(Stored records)

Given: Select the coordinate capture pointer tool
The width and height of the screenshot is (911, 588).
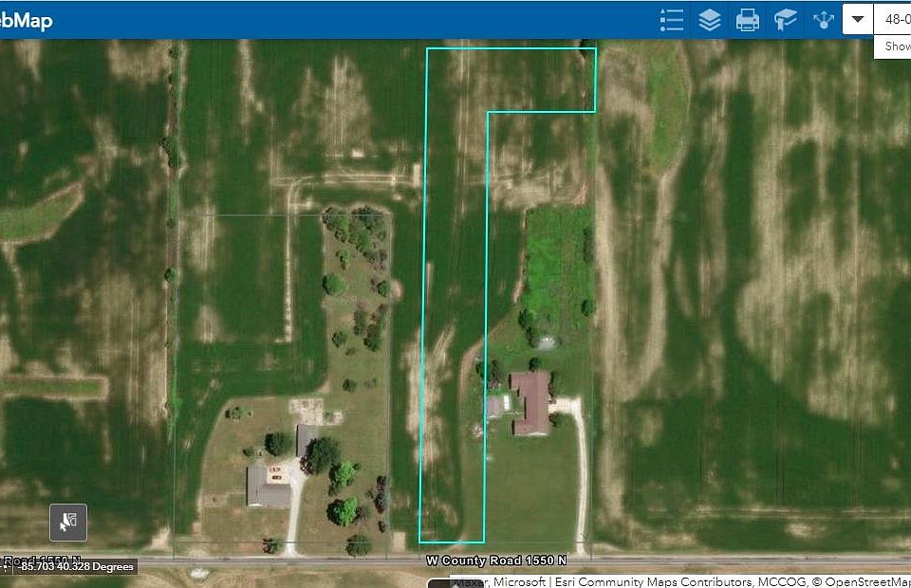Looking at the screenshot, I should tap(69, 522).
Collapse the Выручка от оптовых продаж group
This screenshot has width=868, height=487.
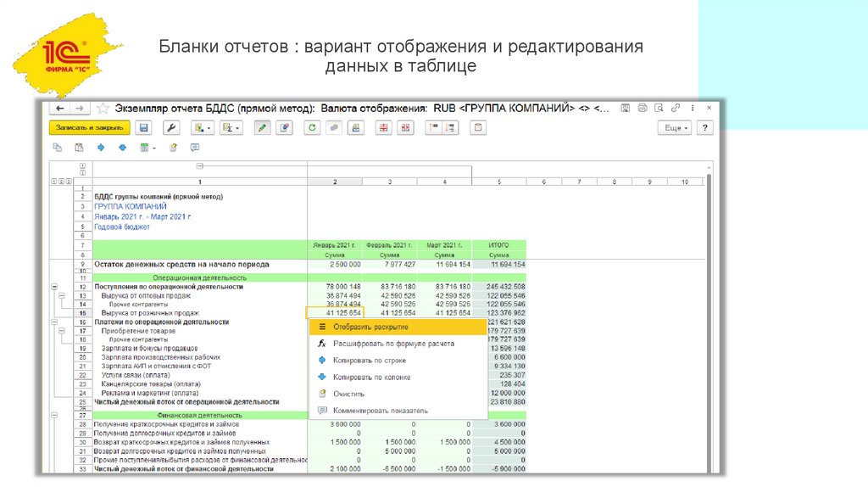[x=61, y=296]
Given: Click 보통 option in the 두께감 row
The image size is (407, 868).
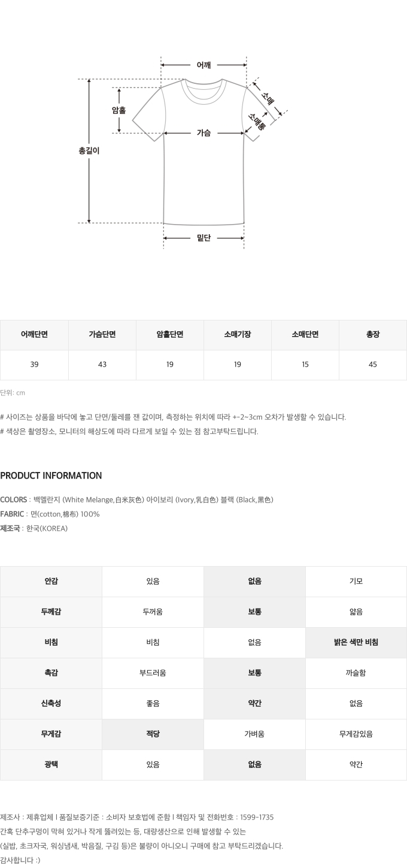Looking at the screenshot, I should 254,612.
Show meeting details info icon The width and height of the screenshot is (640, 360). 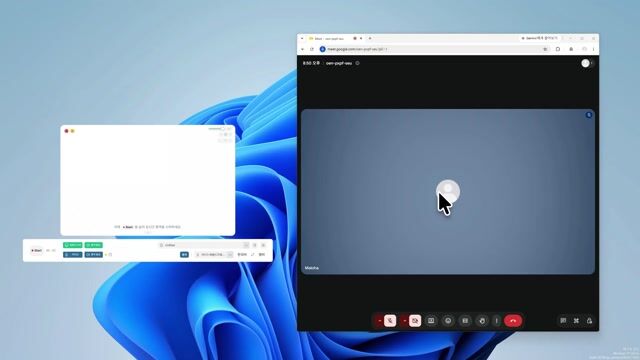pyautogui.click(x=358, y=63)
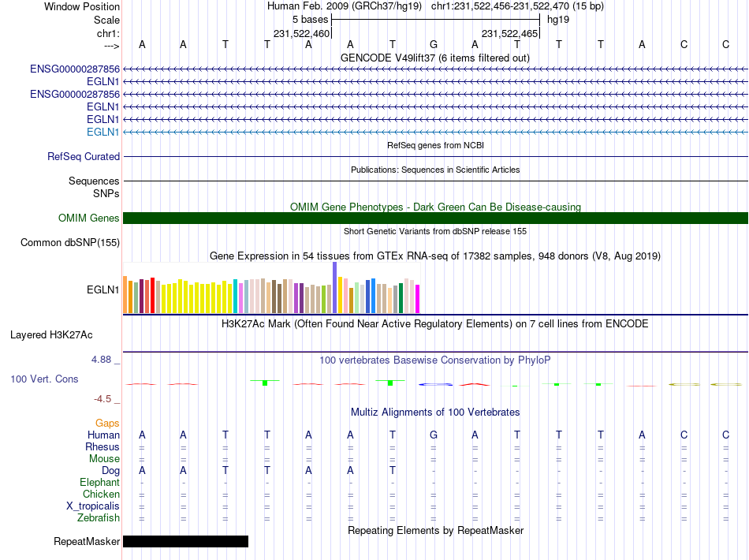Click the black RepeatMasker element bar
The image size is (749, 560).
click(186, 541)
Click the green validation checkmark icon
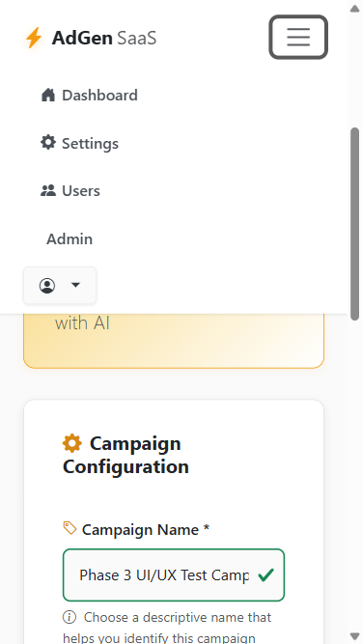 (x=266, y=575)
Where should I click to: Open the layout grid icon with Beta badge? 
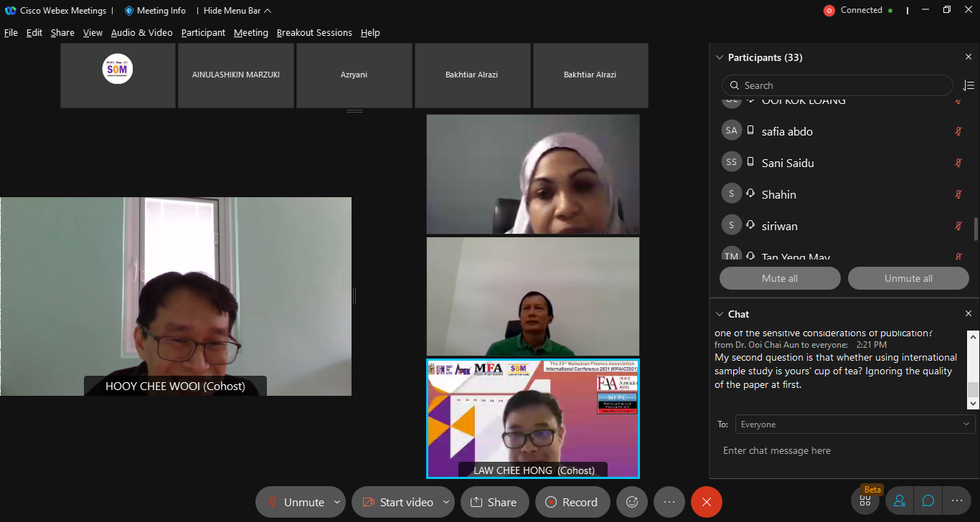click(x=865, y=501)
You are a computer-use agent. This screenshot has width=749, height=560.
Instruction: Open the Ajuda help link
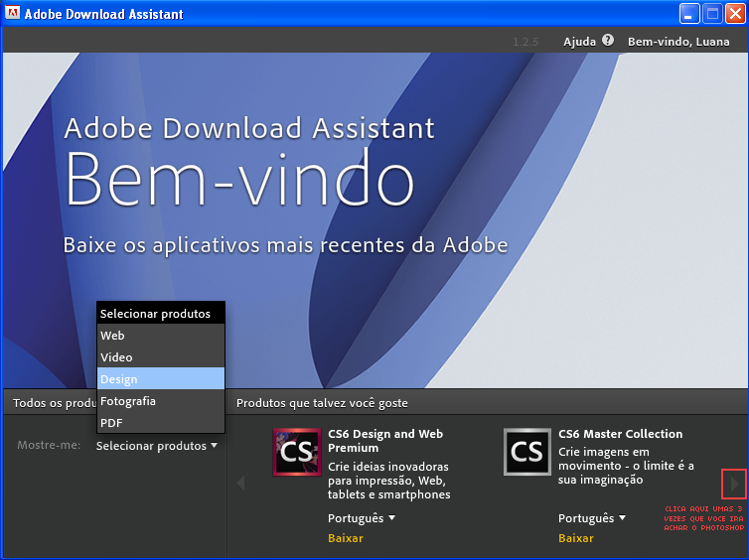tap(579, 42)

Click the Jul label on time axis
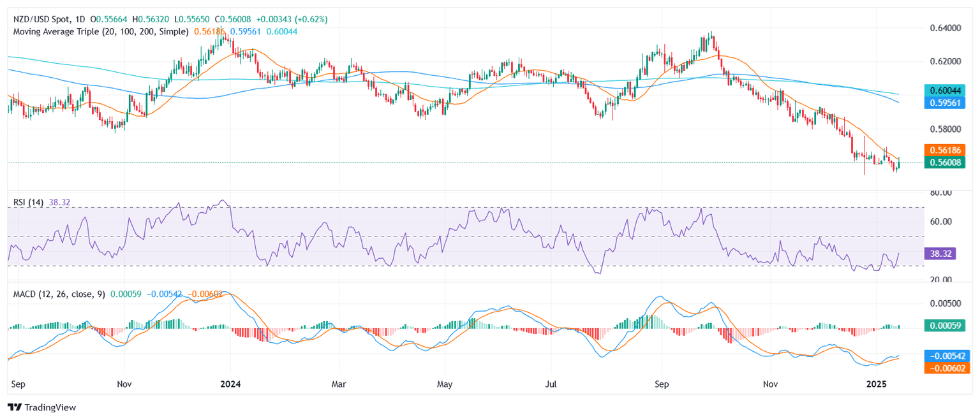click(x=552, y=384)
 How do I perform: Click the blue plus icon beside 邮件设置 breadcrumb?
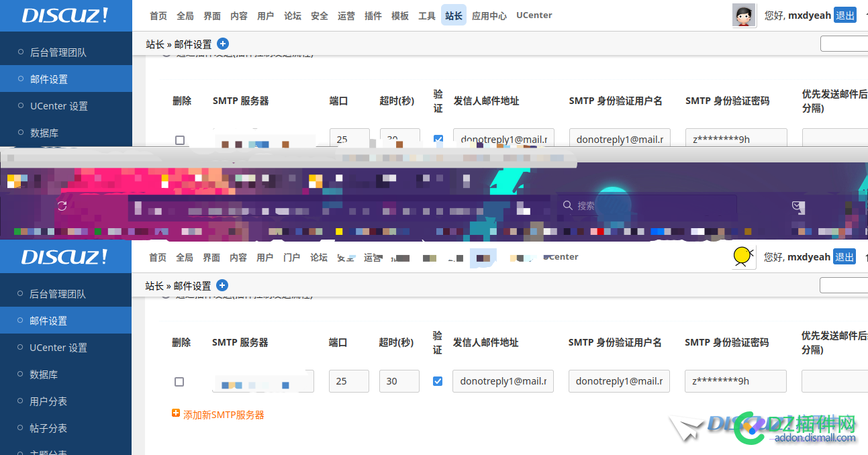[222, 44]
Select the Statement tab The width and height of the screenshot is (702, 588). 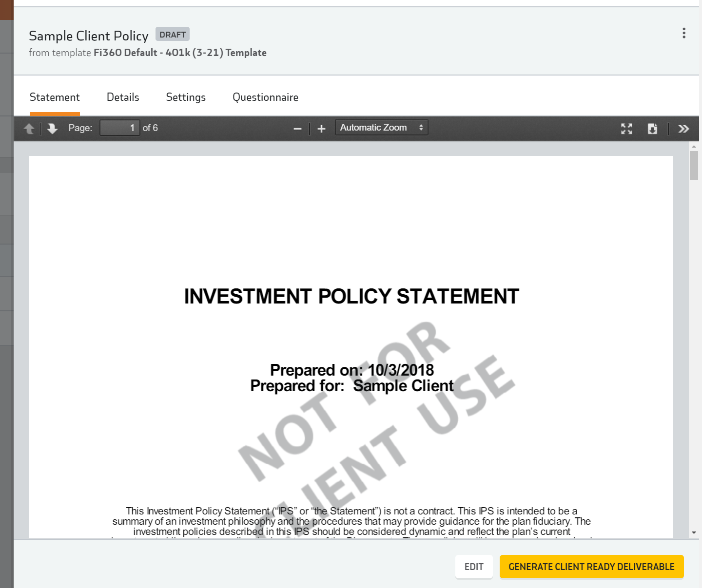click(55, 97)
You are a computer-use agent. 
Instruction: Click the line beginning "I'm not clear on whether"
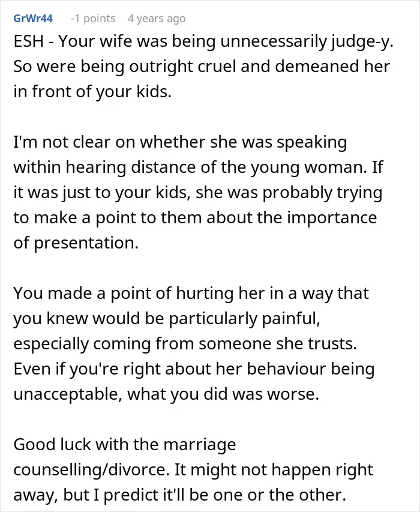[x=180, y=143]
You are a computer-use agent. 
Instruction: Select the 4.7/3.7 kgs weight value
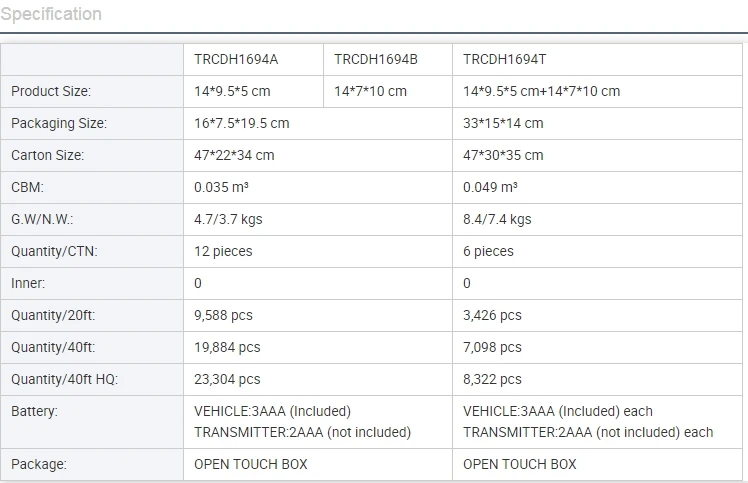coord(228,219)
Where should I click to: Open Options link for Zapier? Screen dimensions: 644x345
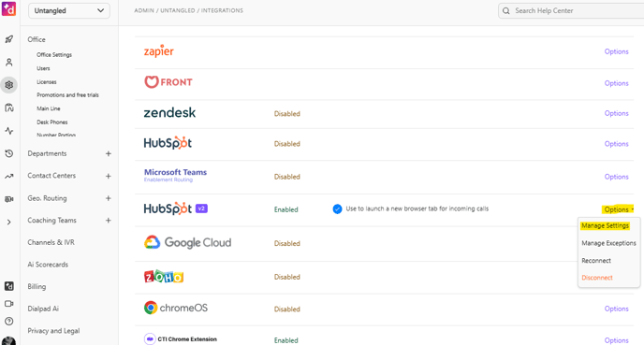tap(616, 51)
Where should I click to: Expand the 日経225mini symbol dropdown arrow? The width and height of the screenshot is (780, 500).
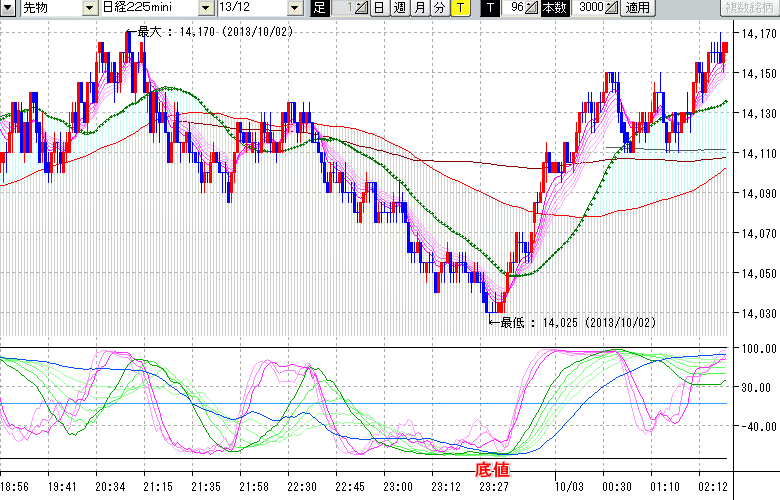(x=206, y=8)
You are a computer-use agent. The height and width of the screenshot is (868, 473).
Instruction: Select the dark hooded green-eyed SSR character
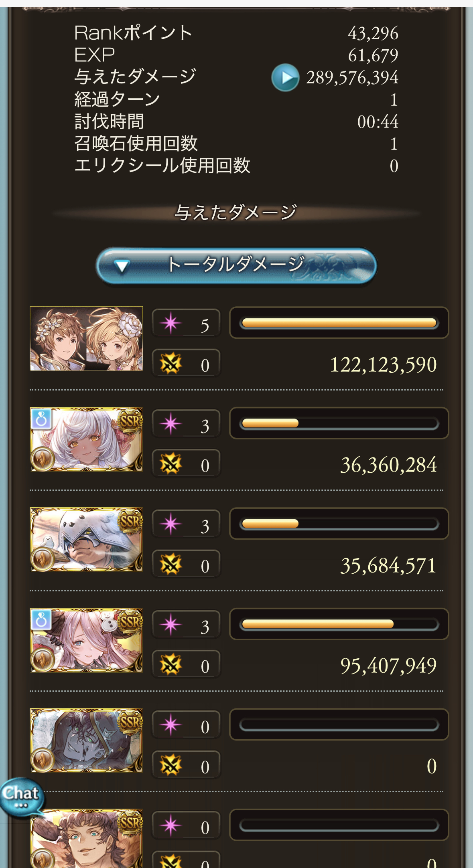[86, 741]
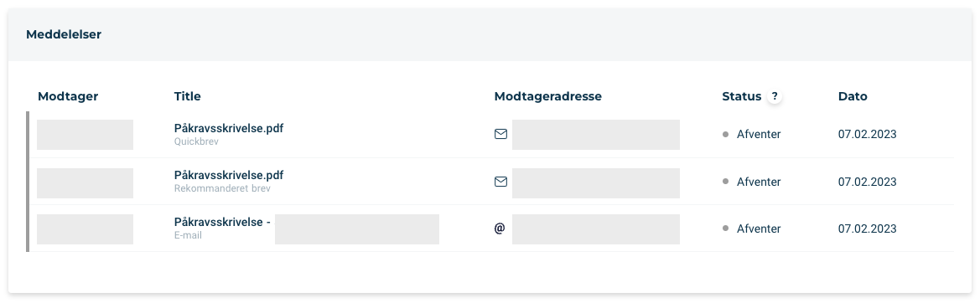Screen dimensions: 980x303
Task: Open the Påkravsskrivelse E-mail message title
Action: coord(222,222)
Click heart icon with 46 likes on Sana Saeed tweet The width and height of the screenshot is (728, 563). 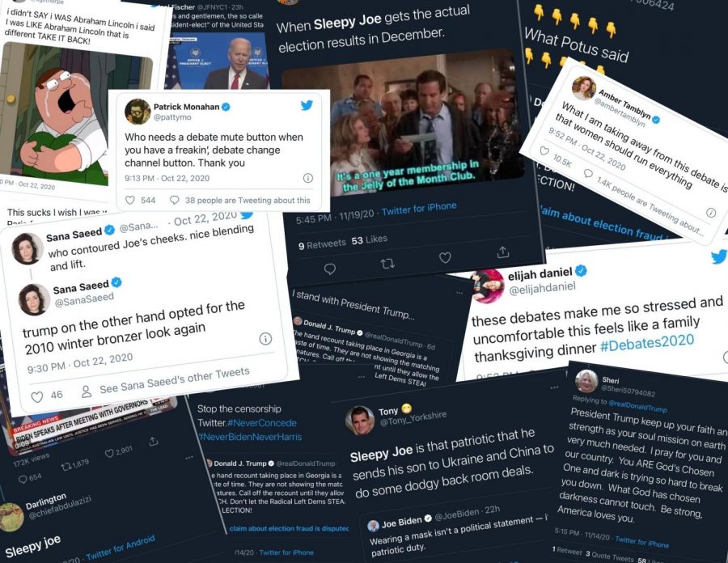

## EXERCISE DETAILS
The answer must be an exact copy of the lines from the one that holds "You are a computer-use agent. The" through the end of the data, both included, with no pictures.

## RESULT OF THIS TASK
You are a computer-use agent. The height and width of the screenshot is (868, 473).
Instruction: Select the dark hooded green-eyed SSR character
[86, 741]
Screen dimensions: 980x303
Task: Open the Påkravsskrivelse E-mail message title
Action: coord(222,222)
Click heart icon with 46 likes on Sana Saeed tweet The width and height of the screenshot is (728, 563). 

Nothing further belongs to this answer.